Thursday, 22 October, 2015 | 16:30 | Micro Theory Research Seminar

Sarah Auster, Ph.D. (Bocconi U.) “Competing Mechanisms in Markets for Lemons”

Sarah Auster, Ph.D.

Bocconi University, Milan, Italy

Authors: Sarah Auster and Piero Gottardi

Abstract: We consider a model of competing mechanisms in an environment with asymmetric information and common values. There is a measure of uninformed buyers and a measure of privately informed sellers, who know whether the quality of their good is high or low. Buyers post general direct mechanisms, sellers choose where to direct their search, and the meeting technology is urn-ball matching. We show that there exists an equilibrium in which all buyers post the same reverse auction and sellers randomize across them. Thus, sellers are pooled ex-ante and screened ex-post.

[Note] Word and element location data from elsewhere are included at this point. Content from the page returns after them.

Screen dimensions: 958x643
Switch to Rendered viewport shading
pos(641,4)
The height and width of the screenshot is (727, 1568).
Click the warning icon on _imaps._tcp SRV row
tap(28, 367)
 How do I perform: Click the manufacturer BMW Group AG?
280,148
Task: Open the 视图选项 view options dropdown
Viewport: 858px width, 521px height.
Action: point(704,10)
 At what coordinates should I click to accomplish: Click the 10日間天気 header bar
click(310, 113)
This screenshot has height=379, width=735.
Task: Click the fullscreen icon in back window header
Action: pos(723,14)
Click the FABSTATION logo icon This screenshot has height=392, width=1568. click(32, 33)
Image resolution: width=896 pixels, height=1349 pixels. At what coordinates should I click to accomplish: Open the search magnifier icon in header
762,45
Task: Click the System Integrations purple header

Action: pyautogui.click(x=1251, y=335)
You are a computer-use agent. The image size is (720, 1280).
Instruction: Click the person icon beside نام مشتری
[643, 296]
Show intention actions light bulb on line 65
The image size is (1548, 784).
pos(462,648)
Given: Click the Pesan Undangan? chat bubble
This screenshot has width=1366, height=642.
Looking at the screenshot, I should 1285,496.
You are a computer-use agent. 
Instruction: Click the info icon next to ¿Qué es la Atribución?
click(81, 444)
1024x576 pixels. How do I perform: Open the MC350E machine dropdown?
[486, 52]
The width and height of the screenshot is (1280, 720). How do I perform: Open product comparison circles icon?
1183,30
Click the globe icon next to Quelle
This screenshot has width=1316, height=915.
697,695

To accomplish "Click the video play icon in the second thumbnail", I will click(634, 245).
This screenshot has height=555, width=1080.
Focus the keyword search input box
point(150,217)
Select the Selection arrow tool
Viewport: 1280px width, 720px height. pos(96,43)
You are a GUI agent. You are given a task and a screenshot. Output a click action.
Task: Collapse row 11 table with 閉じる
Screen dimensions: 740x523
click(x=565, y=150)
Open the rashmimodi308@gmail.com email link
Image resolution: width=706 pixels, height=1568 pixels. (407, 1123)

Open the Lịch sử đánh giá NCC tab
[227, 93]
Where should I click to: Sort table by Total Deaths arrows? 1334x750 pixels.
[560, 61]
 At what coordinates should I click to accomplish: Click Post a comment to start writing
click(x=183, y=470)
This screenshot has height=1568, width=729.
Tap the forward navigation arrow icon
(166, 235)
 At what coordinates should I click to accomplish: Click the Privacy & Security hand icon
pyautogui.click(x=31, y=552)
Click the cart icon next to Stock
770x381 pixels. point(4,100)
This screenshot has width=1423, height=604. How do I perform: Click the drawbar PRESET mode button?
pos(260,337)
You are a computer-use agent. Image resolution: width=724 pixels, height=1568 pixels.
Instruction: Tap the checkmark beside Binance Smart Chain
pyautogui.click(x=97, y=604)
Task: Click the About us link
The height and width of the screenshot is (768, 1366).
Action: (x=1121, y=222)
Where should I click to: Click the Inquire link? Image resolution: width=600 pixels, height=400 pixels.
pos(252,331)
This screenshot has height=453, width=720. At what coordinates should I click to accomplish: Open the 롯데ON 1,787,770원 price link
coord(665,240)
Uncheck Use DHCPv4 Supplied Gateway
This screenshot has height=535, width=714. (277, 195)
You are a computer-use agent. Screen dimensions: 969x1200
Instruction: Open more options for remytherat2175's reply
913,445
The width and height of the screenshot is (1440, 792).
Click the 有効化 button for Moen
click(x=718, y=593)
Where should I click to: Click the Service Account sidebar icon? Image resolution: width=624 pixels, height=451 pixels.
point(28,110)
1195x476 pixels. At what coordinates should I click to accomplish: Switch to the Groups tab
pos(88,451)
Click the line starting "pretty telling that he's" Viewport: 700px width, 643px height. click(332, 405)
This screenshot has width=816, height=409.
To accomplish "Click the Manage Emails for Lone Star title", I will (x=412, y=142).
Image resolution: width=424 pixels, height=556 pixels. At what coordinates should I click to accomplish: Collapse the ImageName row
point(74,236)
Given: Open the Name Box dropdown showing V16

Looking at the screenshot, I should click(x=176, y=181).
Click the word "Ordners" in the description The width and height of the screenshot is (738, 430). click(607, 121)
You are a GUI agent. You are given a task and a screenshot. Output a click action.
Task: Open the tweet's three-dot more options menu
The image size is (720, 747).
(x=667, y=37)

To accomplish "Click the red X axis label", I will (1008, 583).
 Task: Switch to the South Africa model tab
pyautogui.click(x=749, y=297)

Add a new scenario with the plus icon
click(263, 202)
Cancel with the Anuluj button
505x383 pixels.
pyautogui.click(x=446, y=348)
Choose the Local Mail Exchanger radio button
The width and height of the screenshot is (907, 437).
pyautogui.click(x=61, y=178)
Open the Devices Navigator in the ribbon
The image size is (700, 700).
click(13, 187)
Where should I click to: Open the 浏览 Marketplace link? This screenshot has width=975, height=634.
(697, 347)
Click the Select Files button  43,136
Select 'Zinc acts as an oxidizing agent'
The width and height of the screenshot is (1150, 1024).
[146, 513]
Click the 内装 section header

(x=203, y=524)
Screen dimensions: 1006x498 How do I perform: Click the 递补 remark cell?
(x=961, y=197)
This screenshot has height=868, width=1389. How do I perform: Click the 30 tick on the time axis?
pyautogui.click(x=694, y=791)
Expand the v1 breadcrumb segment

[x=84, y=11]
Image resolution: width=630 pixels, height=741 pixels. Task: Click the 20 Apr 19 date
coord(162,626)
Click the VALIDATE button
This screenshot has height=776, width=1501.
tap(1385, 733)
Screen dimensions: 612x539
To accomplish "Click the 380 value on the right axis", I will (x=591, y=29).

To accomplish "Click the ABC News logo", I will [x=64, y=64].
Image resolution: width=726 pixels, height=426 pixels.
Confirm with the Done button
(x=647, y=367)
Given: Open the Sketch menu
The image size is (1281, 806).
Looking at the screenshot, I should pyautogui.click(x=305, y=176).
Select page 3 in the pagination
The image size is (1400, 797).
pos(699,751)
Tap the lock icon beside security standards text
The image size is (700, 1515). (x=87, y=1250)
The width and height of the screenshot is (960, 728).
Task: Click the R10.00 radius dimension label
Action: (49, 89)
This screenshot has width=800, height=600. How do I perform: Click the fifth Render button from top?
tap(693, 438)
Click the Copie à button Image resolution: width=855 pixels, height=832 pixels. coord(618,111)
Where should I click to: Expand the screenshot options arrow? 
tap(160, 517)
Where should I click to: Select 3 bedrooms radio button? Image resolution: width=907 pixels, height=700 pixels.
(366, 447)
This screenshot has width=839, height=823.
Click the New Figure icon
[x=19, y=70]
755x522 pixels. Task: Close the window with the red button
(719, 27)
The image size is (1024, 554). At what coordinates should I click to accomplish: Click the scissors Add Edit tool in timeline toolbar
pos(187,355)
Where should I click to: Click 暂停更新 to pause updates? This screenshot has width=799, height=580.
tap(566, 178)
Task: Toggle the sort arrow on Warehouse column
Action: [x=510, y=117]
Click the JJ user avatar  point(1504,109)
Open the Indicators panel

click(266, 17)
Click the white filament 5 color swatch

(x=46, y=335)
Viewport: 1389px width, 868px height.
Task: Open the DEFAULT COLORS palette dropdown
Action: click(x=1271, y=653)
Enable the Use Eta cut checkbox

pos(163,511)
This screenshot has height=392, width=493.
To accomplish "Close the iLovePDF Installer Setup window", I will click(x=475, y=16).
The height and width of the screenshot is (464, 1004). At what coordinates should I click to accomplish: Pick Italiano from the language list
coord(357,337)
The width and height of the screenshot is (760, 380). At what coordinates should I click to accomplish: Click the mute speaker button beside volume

This equilibrium is unique in terms of payoffs. We demonstrate that there exist other payoff equivalent equilibria in which sellers partially sort ex-ante if and only if the common value component is sufficiently large. We further show that, in contrast to the private values case, the search equilibrium can be constrained inefficient. In particular, if the gains from trade of the high quality good outweigh the gains from trade of the low quality good, inefficiencies arise because high quality is traded too rarely.